TORONTO (Reuters) - One in four Canadians over the age of 50, who have at least C$100,000 ($100,000) in assets, retired with some form of debt, according to a Royal Bank of Canada survey released on Monday.
Nearly one-quarter of the 2,143 respondents had a mortgage on their main residence when they retired, the poll found.
While the majority of respondents said they feel saving is important, 28 percent said they took on more debt after retirement.
“More and more, Canadians are carrying debt into retirement, which is not necessarily a bad thing,” Lee Anne Davies, head of retirement strategies at RBC, said in a release.
“Having access to credit in retirement can be beneficial to managing income and cash flow, and provide additional flexibility.”
Davies said RBC advises starting retirement planning early with a focus on paying down debt, saving, and budgeting for pre- and post-retirement years.
A separate survey released on Monday by Canada Mortgage and Housing Corp found that 81 percent of home buyers are comfortable with their current level of mortgage debt.

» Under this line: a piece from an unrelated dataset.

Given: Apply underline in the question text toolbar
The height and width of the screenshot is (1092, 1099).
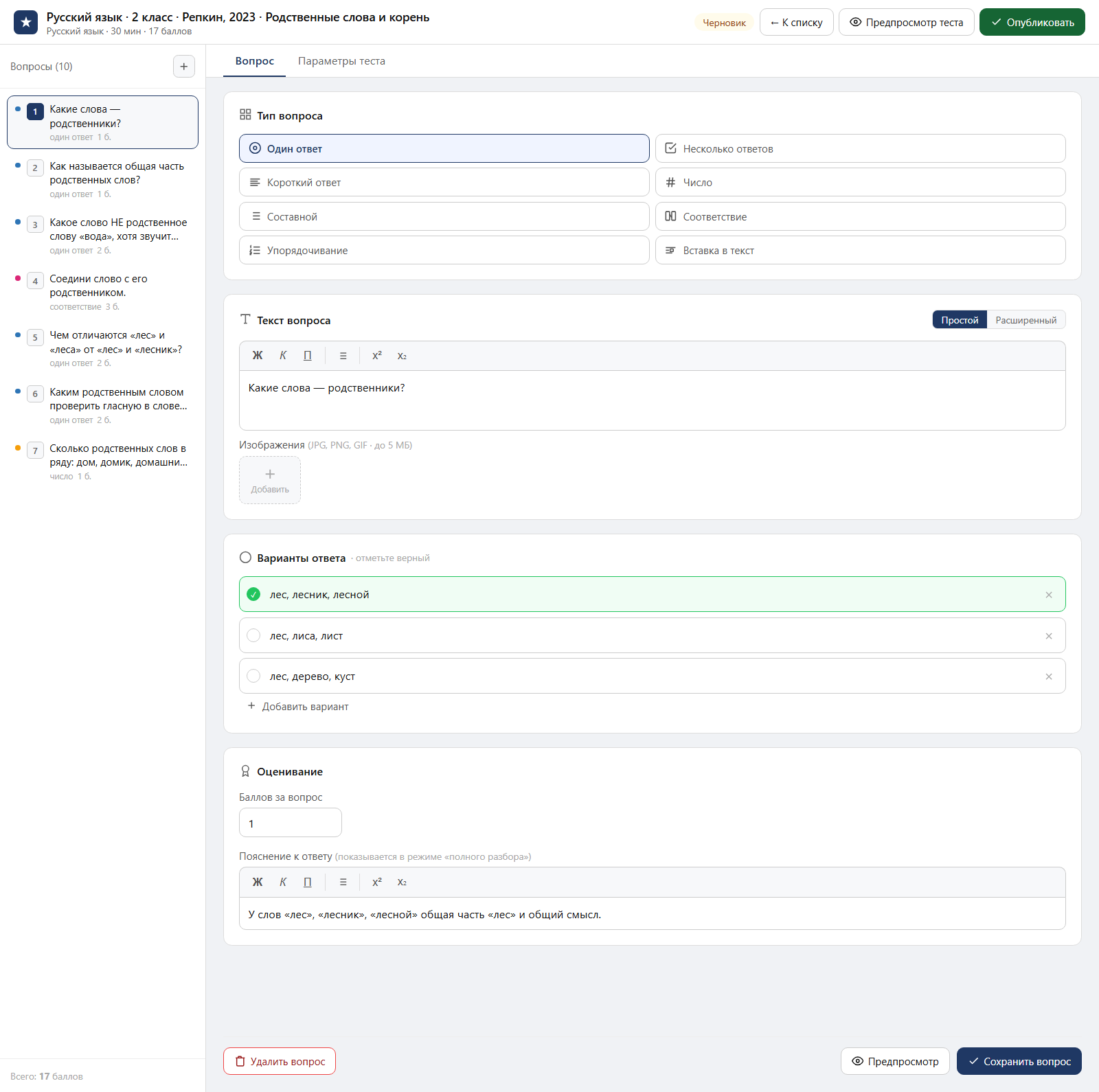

More than two-thirds of recent home buyers among the federal housing agency’s survey of 2,503 active mortgage users said they feel there is a strong chance they will pay off their mortgage sooner than required.
In the RBC poll, inflation and taxes were among the biggest concerns for retired Canadians.
More than one-third of retirees were worried about the impact of inflation on their retirement income, RBC said. That number jumped to 43 percent among those who had not yet retired.
Six out of 10 retirees also said they were worried about the effect taxes would have on their income, with two-thirds believing their taxes would go up in the next 10 years.
The retirees polled said they were living on 56 percent of their pre-retirement income, pointing to a sharp drop in spending in retirement, RBC said.
The RBC survey was conducted by Ipsos Reid March 10-19. The CMHC poll was conducted February 11-28.